--- GIVEN RECORDS ---
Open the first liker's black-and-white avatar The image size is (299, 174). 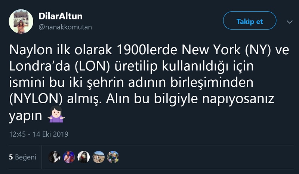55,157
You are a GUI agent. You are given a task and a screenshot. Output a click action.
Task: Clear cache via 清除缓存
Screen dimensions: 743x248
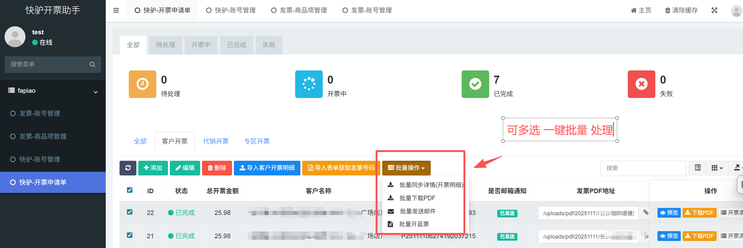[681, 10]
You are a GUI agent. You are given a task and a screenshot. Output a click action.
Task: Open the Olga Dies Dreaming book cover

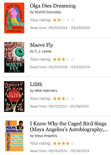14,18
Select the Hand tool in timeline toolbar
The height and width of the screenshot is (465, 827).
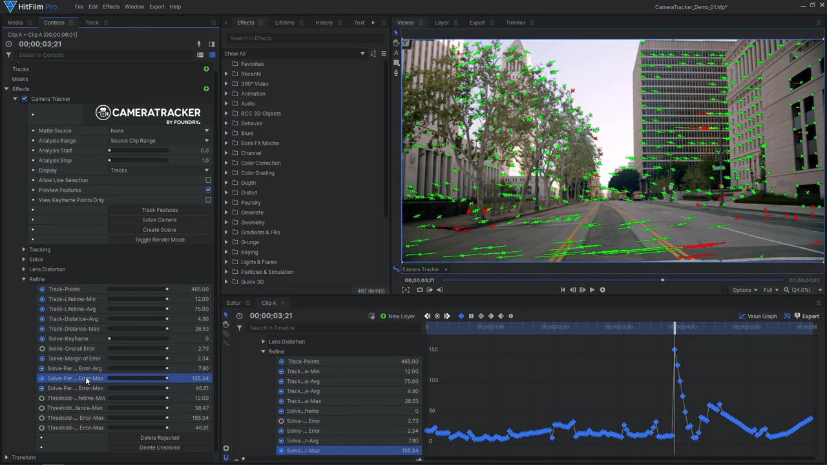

...

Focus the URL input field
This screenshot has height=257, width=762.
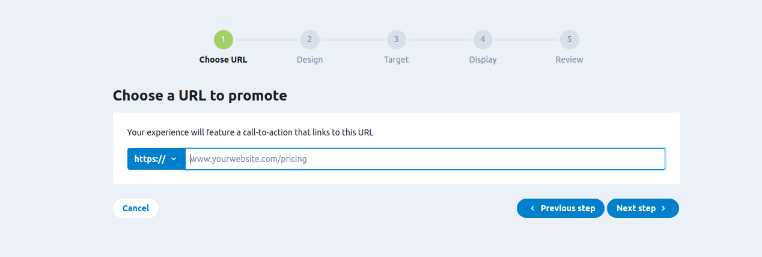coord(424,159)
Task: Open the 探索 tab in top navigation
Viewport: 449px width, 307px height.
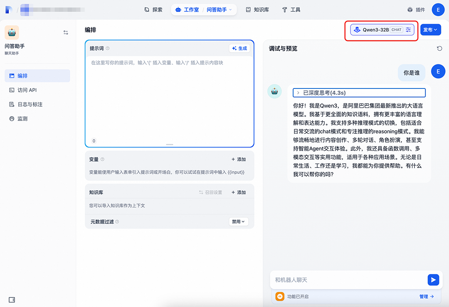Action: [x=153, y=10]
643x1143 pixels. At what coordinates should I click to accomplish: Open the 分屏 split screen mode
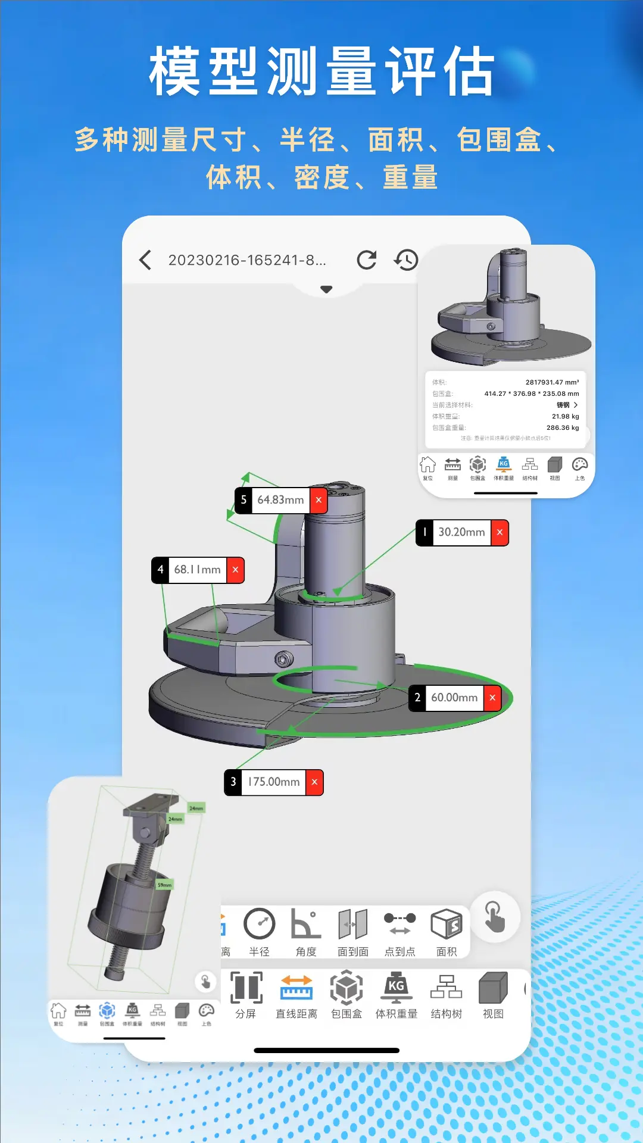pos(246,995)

...

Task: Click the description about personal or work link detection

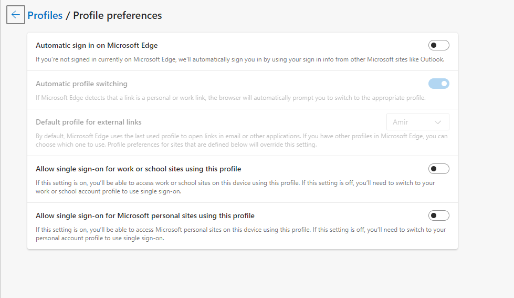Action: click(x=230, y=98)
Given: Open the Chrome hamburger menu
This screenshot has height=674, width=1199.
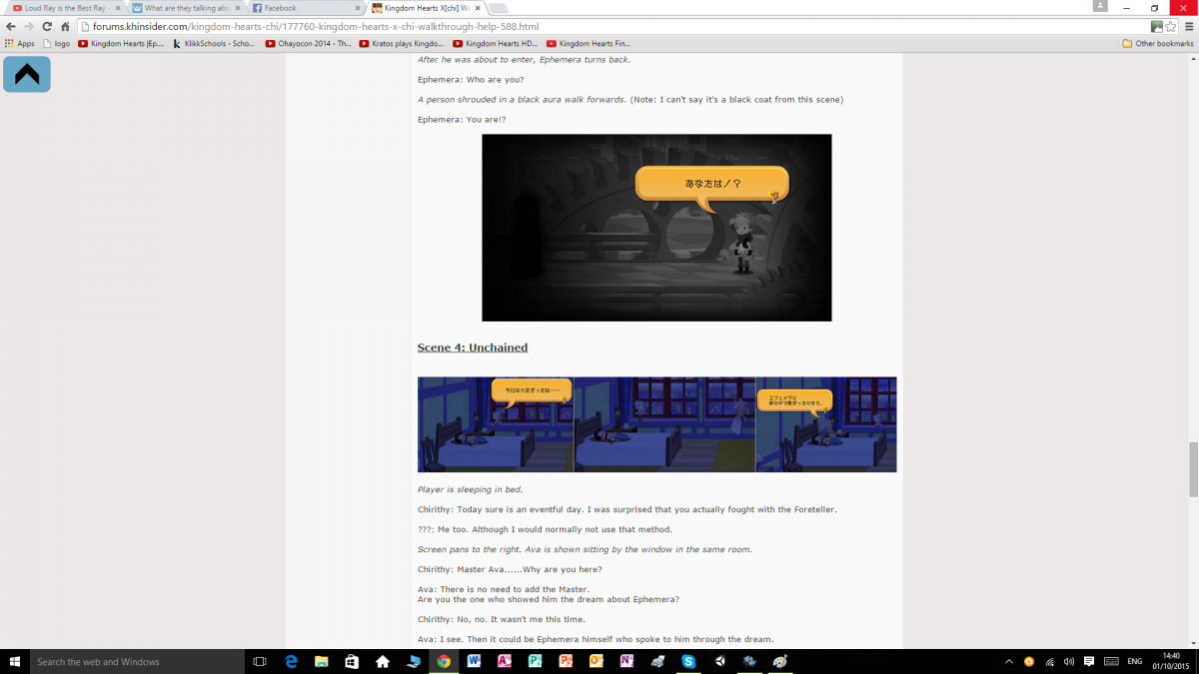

--- ACTION ITEM ---
Find the line with "Screen dimensions: 743x248" in the entries above. Set down exactly every line from it up to and including the line with "The height and", images excluded.

--- FINISHED TASK ---
Screen dimensions: 743x248
[681, 10]
You are a GUI agent. You are given a task and a screenshot. Output a click action.
Task: Open the Olga Dies Dreaming book cover

14,18
Select the Hand tool in timeline toolbar
The height and width of the screenshot is (465, 827).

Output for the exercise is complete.